TJ Diggins is no stranger to giving back. His business Everything Ice Cream in Anna has worked with nonprofit organizations in the past to raise money for food and toys, but when Diggins learned about a North Texas teacher’s fight against cancer he knew he had to help.

“We really didn’t do it to be recognized or anything,” Diggins said. “We just did it because it needed to be done. That’s how we felt.”

On May 12 Diggins drove his ice cream truck to Roach Middle School in Frisco and donated 10 percent of the profits to Noah Amland’s medical fund.

At just 51-year-old Noah Amland was diagnosed with glioblastoma multiforme, an extremely aggressive form of brain cancer. He taught seventh grade Texas History at Roach Middle School for 12 years before recently being forced to take a leave of absence to undergo radiation and chemotherapy treatments.

“I just, I wasn’t feeling quite right,” Amland said. “And my language skills weren’t really strong for some reason.”

The Tribune spoke to Amland by phone after the fundraiser. He said the outpouring of support he’s received from both from students, staff teachers, and residents in the community has been overwhelming.

“I’m appreciative beyond words,” he said. “They really have done a lot and there’s no way that I can possibly show them the kind of respect and admiration I have for them.”

The fundraiser raised $8,500 for Amland, $100 of that coming from the profits earned by Diggins’ ice cream truck at the event.

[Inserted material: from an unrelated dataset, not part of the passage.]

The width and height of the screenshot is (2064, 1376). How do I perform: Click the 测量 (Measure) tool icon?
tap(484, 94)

Afterwards, Diggins said he felt his business could do more. He decided to donate 10 percent of the profits earned from the whole weekend, May 20-21.

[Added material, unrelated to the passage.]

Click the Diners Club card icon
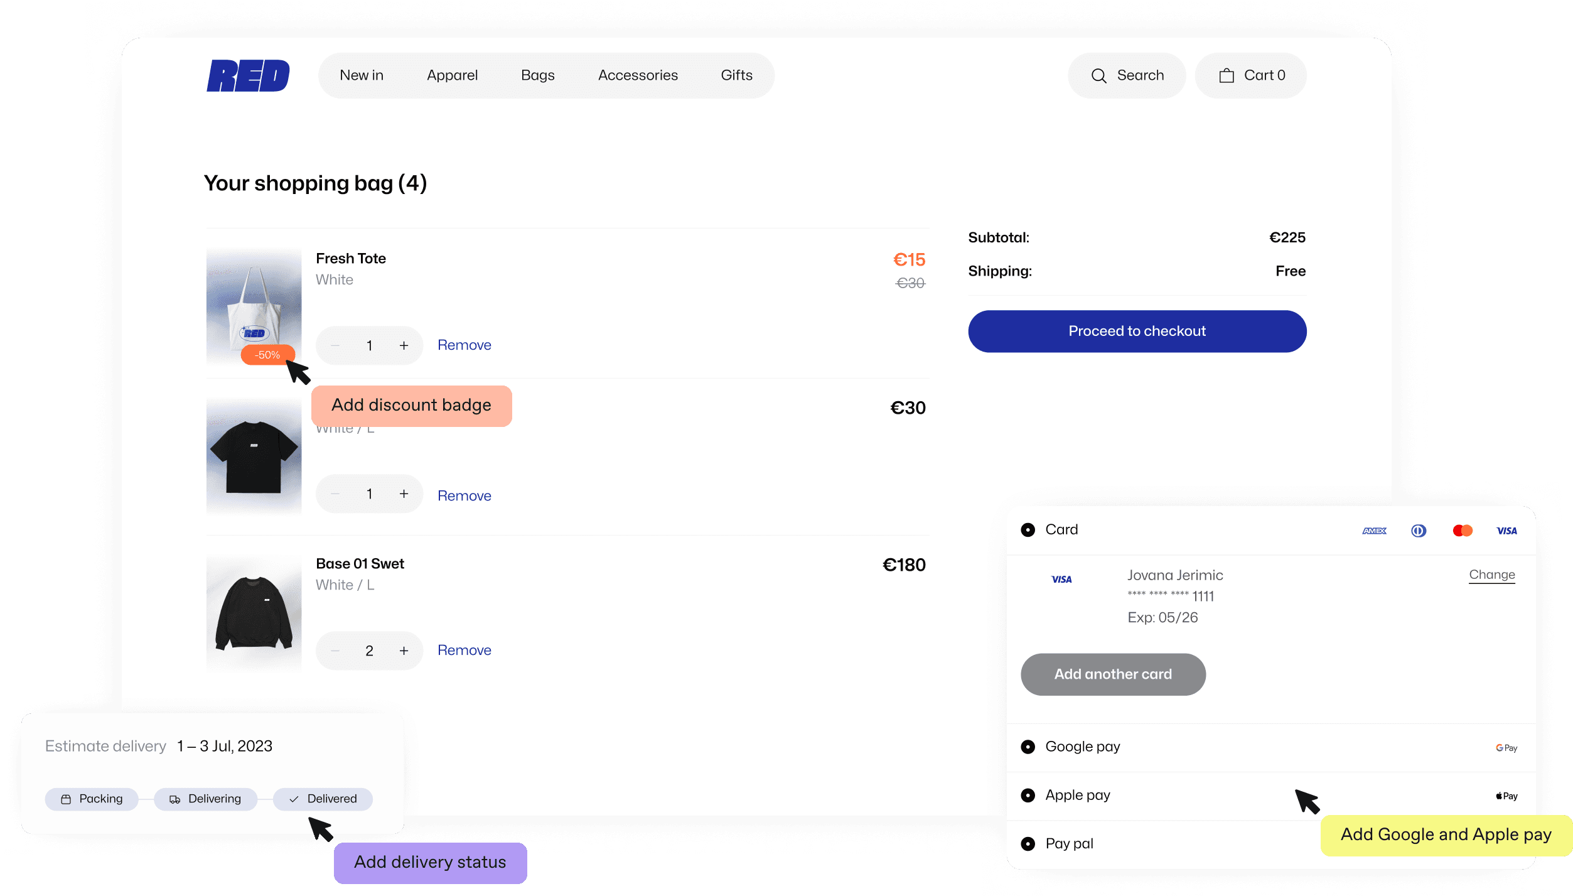1573x896 pixels. pos(1419,531)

“He was just in shock,” Diggins said. “He was just very appreciative that we were doing something for him. He wasn’t expecting anything like this. Especially to find out we’re doing the whole weekend for him.”

In all Everything Ice Cream raised $220 that weekend. Diggins said they decided to round up the number to $250, and then decided to match it with a $250 donation of their own, donating $500 in all.

“No matter what happens to Noah, bills still are going to be there,” Diggins said. “They always will pile up and the family is left to take care of it. It should be a community thing that whenever someone needs help to reach out and help them.”

Amland has two children and said he’s doing everything he can to beat the cancer.

“I’m doing everything in my power to beat this,” he said. “I just, I want to live. Whatever happens, I’m going to do whatever I can to fight this thing and win.”